CNN reported that Cohen stated that the FBI was “professional, courteous and respectful” in the raids, counter to Trump’s depiction in his tweets. Following the Monday raid, the New York Times’ Matt Apuzzo reported Trump saying, “That is really now on a whole new level of unfairness.”

Was that unfair, as the president claims?

Not really, as there are search and seizure procedures to ensure that the search results are not tainted by improper actions. A “taint team” exists to examine what were seized during the three simultaneous raids, including what constitutes privileged communications between a client and his attorney and might still protected and this segregates the evidence into what is relevant evidence, specifically requested in the search warrant, and anything beyond the scope of the search warrant is returned back to Cohen, and within a specified time period, provided by the court.

But what about the president? Is he not tasked to “preserve, protect and defend the Constitution of the United States,” which includes defending against these felonies: “counterfeiting federal coins and securities, piracy and felonies committed on the high seas, and treason”?

Would he not be interested in making sure that if these federal crimes were committed under his watch, then, would he not promote the discovery of evidence and the resulting adjudication of these crimes, using our court systems or arbitration, and not the subsequent $20 million lawsuit to ensure silence against Storm Daniels, to enforce the NDA? 

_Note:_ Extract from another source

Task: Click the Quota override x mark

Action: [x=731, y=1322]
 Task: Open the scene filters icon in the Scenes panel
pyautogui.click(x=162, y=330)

Robert Reich, the author of “The Common Good,” wrote, “Even before Donald Trump became president, comedian Stephen Colbert joked that the statements of politicians only approximated the truth – ‘truthiness,’ as he called it. The mainstream media, for their part, have occasionally slanted the news out of fear of offending major advertisers or powerful interests in government. New York Times reporter Judith Miller notoriously colluded with the George W. Bush administration in propagating its blatant lie about Saddam Hussein’s supposed weapons of mass destruction. All of this paved the way for Trump – his ubiquitous lies, his ongoing attacks on journalists, and his assault on scientists and researchers. They also served as prelude to ‘fake news,’ some of it coming from foreign sources intent on undermining trust in our democracy.“

I have always maintained that we all, as responsible and informed citizens, are the public guardians of American democracy. As long as we remain ignorant as not read, to discover the facts, from both sides of the political parties, more and more of us will be fed “fake news,” using today’s muck-rake, the tweeter.

On Tuesday, April 10, we watched how Mark Zuckerberg testified before the U.S. Senate while many of the Senators did not even understand the dynamics of Facebook. How may we expect these senators to regulate that which they do not understand to protect our privacy and what is disseminated during election time? To his credit, Zuckerberg admitted his team purged 400 Facebook accounts related to Russian operatives. But he was quick to add there are more that may have escaped their technicians’ scrutiny.

“We must not normalize public lying. The common good requires vigilance against it, and the summoning of public shame when we find it. It is a central obligation of politicians as well as journalists, researchers, scientists and academicians to inform the public of the truth, and to identify lies without fear of retribution. It is the civic responsibility of all of us to check the facts we read or hear, to find and depend upon reliable sources, to share the truth with others, and hold accountable those who lie to us or suppress the truth,” Reich wrote on resurrecting truth in his book, “The Common Good.”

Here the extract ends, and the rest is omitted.